**Given request A**: Decide whether each statement agrees with the book blurb: (i) The book was translated by Katy Derbyshire. (ii) Grabner rose from vilified author to steelworks director. (iii) Isabel Cole compares the book's black humour to Catch-22. Answer yes or no for each, quoting the deciding words of the book blurb.
**Given request B**: In the book blurb, which city are the Young Communists of the 1920s linked to?
**Given request C**: Please reproduce the book blurb starting with "The Absurd Life" and going on through "in the GDR.".

**Passage provided**:
○ ○ ○ ○ ○ ○ ○

Journey through a Tragicomic Century

The Absurd Life of Hasso Grabner

translated by Katy Derbyshire

‘…particularly peculiar, breath-taking and worth telling.’

Alexander Solloch, NDR Kultur.

Francis Nenik’s thrilling slice of narrative non-fiction »Journey through a Tragicomic Century« is about the life of the forgotten writer Hasso Grabner, told with great joy in language and love of absurdity. The journey takes us from the Young Communists in 1920s Leipzig to wartime Crete, with Grabner falling from steelworks director to a vilified author banned from publishing his work in the GDR.

‘Truth stranger than fiction, told with lancet-like irony. Nenik follows his picaresque pragmatist across the shifting fronts of socialism and fascism, navigating the horrors of World War II with black humour recalling Catch-22 or Slaughterhouse-Five, and finding the absurdist entertainment value in East German party intrigues. The verbal pyrotechnics drive an incisive reflection on the workings of the ‘grotesque names history.’

Isabel Cole, writer and translator of Wolfgang Hilbig.

○ ○ ○ ○ ○ ○ ○

(Dataset items)
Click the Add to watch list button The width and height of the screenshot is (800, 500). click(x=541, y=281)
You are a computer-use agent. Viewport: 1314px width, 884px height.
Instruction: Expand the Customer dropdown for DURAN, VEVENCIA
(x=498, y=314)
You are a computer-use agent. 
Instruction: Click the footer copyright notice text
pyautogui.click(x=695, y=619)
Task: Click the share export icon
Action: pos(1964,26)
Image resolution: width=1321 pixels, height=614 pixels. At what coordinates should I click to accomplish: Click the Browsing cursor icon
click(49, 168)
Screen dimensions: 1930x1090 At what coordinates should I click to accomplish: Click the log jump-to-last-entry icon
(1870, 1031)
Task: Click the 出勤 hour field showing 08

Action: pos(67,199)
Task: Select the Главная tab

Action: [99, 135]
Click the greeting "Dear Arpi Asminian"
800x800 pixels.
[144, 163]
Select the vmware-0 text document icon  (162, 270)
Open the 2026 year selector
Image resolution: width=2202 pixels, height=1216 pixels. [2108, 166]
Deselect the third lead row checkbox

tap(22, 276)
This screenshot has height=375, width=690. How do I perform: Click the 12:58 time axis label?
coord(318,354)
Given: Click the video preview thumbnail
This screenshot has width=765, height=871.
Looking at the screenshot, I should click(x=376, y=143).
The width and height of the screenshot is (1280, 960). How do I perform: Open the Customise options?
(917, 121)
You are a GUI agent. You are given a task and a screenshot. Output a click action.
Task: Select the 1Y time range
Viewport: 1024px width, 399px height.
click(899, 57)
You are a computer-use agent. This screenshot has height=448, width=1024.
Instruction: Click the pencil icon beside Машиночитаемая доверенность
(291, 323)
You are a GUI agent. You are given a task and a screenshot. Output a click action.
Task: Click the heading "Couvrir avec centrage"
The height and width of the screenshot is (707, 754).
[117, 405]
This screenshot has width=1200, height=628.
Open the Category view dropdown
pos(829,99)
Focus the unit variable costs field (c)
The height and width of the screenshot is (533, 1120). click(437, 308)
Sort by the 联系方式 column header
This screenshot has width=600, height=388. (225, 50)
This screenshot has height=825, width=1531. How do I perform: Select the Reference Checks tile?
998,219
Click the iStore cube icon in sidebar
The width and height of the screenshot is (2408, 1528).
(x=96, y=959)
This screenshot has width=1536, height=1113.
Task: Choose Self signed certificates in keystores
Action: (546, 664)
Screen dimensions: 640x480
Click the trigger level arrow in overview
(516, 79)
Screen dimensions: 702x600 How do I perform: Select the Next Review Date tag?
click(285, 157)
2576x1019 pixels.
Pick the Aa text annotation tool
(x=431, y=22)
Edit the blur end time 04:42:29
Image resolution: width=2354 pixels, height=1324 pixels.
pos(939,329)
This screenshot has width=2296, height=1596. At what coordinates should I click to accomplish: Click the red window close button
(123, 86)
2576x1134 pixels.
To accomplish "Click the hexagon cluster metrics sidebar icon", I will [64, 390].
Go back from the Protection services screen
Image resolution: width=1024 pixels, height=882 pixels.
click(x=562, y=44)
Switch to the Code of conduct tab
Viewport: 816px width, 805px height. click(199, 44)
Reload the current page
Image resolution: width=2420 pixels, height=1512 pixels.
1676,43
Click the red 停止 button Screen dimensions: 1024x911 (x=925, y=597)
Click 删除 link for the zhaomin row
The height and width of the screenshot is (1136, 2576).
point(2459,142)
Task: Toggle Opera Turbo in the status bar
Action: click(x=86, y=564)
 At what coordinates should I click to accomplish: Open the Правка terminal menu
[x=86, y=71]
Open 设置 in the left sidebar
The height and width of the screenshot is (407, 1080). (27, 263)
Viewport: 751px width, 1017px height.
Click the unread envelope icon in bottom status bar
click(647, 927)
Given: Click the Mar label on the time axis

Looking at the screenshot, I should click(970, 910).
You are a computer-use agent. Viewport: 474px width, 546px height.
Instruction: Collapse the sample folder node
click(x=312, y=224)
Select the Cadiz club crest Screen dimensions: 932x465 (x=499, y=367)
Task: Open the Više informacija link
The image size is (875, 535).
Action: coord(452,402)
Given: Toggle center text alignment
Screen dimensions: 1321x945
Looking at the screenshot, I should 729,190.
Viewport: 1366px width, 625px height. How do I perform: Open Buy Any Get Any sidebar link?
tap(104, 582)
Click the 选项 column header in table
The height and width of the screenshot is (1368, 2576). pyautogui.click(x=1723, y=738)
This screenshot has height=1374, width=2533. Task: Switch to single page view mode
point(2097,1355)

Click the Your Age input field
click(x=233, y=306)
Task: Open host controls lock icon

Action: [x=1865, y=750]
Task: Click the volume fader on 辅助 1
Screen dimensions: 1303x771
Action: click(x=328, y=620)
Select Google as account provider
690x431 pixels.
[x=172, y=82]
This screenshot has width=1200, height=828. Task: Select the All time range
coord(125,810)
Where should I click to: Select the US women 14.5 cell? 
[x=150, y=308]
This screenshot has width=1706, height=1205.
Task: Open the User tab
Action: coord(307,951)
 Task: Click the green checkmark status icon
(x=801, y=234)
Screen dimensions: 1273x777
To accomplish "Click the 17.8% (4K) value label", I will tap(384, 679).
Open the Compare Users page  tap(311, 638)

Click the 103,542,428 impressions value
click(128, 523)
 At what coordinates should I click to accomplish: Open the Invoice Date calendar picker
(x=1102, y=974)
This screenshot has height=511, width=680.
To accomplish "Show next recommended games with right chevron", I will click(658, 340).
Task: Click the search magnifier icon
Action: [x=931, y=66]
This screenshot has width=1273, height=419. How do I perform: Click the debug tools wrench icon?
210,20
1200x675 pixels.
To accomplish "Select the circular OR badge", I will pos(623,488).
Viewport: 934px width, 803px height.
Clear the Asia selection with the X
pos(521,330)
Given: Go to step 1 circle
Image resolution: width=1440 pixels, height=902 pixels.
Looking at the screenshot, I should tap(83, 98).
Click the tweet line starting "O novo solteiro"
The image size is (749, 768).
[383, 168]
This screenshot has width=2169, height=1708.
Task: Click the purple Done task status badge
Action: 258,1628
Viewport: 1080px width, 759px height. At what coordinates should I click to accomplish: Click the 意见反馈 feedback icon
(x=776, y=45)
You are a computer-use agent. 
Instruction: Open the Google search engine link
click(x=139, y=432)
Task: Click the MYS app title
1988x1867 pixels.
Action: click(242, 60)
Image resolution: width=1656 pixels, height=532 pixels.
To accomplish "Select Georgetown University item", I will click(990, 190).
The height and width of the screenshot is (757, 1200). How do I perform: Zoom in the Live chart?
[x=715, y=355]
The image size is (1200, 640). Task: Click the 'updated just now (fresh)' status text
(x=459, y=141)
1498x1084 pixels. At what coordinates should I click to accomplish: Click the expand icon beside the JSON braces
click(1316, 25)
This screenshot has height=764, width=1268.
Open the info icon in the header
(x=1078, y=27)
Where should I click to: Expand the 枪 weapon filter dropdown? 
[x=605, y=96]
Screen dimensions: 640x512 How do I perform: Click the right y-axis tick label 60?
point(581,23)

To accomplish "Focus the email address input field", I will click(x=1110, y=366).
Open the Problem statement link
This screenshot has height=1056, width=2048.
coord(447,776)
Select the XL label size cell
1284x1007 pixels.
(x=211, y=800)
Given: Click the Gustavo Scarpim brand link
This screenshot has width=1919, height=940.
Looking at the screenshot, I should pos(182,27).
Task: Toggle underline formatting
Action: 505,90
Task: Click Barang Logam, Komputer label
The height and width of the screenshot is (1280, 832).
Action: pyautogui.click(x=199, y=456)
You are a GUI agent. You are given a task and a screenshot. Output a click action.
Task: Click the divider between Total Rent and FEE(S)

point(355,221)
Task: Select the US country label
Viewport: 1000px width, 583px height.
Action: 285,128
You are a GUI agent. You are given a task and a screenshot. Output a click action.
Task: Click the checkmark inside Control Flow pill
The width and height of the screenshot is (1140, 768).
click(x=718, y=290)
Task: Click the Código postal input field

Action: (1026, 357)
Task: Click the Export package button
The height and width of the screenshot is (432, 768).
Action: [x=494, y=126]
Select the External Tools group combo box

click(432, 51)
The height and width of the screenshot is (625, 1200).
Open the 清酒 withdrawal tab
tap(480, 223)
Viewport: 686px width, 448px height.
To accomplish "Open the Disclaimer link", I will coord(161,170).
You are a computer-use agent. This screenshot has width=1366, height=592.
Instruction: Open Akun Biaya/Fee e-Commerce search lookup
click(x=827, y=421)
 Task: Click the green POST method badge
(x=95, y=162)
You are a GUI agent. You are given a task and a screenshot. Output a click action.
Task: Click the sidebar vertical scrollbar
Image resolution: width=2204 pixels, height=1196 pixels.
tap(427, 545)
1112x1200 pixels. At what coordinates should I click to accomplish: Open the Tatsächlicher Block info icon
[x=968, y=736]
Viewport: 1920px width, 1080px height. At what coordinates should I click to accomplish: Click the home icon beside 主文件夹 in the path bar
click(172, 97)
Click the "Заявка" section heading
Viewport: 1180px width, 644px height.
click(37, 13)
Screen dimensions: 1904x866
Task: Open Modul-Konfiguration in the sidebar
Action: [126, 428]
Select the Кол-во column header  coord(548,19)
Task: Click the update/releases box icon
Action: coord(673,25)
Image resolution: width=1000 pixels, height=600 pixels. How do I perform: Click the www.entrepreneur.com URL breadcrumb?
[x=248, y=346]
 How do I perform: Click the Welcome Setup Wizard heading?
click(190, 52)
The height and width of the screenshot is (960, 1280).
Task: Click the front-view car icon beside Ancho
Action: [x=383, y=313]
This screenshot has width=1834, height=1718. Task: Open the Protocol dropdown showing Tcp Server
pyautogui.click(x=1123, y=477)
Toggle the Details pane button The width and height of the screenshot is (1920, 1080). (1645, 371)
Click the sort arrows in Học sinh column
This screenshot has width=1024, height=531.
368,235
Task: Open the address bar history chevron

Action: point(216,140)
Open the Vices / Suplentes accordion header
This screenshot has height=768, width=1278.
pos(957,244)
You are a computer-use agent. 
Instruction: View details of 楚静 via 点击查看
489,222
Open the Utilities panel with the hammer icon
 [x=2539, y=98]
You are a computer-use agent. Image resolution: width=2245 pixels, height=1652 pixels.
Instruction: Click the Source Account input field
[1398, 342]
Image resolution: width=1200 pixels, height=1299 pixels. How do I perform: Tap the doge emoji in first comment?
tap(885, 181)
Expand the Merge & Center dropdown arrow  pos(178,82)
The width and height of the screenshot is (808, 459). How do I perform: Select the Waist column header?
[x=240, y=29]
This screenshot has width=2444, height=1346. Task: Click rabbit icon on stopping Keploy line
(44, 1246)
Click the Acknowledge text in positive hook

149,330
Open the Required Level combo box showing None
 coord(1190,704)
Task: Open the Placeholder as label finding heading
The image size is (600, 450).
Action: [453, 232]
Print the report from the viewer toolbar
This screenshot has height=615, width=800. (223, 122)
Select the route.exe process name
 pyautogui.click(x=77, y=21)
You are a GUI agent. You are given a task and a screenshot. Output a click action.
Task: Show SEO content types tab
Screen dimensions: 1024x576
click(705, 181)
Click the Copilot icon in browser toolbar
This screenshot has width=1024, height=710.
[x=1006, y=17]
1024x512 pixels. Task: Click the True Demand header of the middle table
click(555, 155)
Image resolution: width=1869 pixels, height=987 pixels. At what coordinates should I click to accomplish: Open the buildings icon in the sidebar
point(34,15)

○ ○ ○ ○ ○ ○ ○

**Exercise result A**:
(i) Yes: "translated by Katy Derbyshire"
(ii) No: "with Grabner falling from steelworks director to a vilified author banned from publishing his work in the GDR"
(iii) Yes: "with black humour recalling Catch-22 or Slaughterhouse-Five"

**Exercise result B**: Leipzig.

**Exercise result C**:
The Absurd Life of Hasso Grabner

translated by Katy Derbyshire

‘…particularly peculiar, breath-taking and worth telling.’

Alexander Solloch, NDR Kultur.

Francis Nenik’s thrilling slice of narrative non-fiction »Journey through a Tragicomic Century« is about the life of the forgotten writer Hasso Grabner, told with great joy in language and love of absurdity. The journey takes us from the Young Communists in 1920s Leipzig to wartime Crete, with Grabner falling from steelworks director to a vilified author banned from publishing his work in the GDR.